> **SHORT PROBLEM**
Transcribe every line of the rows below word for word, leaving out the pictures.

(Excerpt from a dataset)
==================================================

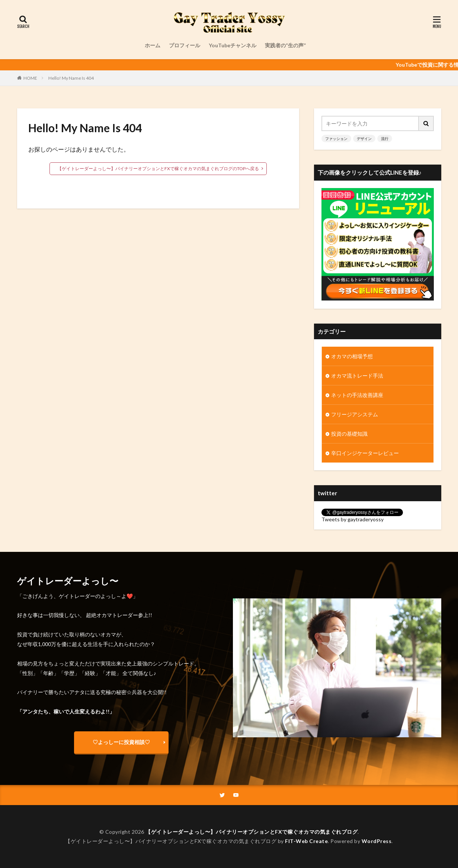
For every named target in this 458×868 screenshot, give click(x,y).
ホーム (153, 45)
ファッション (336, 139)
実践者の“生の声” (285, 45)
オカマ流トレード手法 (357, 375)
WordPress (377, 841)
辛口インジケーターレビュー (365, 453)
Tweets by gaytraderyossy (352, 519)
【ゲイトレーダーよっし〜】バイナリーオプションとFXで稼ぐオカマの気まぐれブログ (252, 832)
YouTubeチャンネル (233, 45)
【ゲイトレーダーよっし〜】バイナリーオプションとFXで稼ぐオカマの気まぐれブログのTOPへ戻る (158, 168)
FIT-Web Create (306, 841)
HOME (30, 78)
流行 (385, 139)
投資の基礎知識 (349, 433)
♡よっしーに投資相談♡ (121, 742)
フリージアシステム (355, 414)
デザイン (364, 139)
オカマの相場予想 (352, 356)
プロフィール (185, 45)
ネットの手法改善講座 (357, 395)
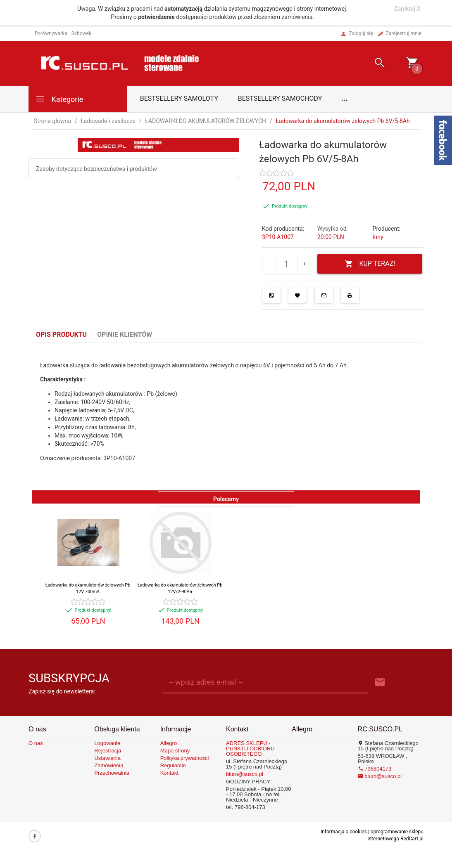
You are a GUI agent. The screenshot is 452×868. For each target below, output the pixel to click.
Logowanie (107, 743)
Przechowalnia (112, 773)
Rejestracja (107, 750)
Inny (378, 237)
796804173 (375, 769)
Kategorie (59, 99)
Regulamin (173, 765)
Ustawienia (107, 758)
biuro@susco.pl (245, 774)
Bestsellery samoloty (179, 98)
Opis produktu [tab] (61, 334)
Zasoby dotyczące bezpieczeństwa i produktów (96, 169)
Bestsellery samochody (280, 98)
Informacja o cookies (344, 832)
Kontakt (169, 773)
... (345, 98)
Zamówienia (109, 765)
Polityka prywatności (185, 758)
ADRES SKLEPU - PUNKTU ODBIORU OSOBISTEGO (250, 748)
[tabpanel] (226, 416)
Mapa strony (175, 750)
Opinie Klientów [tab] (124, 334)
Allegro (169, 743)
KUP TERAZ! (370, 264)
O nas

==================================================

> **WRITTEN REPLY**
For every named target in this 458×868 screenshot, give click(x,y).
ホーム (153, 45)
ファッション (336, 139)
実践者の“生の声” (285, 45)
オカマ流トレード手法 (357, 375)
WordPress (377, 841)
辛口インジケーターレビュー (365, 453)
Tweets by gaytraderyossy (352, 519)
【ゲイトレーダーよっし〜】バイナリーオプションとFXで稼ぐオカマの気まぐれブログ (252, 832)
YouTubeチャンネル (233, 45)
【ゲイトレーダーよっし〜】バイナリーオプションとFXで稼ぐオカマの気まぐれブログのTOPへ戻る (158, 168)
FIT-Web Create (306, 841)
HOME (30, 78)
流行 (385, 139)
投資の基礎知識 (349, 433)
♡よっしーに投資相談♡ (121, 742)
フリージアシステム (355, 414)
デザイン (364, 139)
オカマの相場予想 (352, 356)
プロフィール (185, 45)
ネットの手法改善講座 (357, 395)
You are a GUI agent. The screenshot is 452×868. For each target below, output the pixel to click.
Logowanie (107, 743)
Przechowalnia (112, 773)
Rejestracja (107, 750)
Inny (378, 237)
796804173 (375, 769)
Kategorie (59, 99)
Regulamin (173, 765)
Ustawienia (107, 758)
biuro@susco.pl (245, 774)
Bestsellery samoloty (179, 98)
Opis produktu [tab] (61, 334)
Zasoby dotyczące bezpieczeństwa i produktów (96, 169)
Bestsellery samochody (280, 98)
Informacja o cookies (344, 832)
Kontakt (169, 773)
... (345, 98)
Zamówienia (109, 765)
Polityka prywatności (185, 758)
ADRES SKLEPU - PUNKTU ODBIORU OSOBISTEGO (250, 748)
[tabpanel] (226, 416)
Mapa strony (175, 750)
Opinie Klientów [tab] (124, 334)
Allegro (169, 743)
KUP TERAZ! (370, 264)
O nas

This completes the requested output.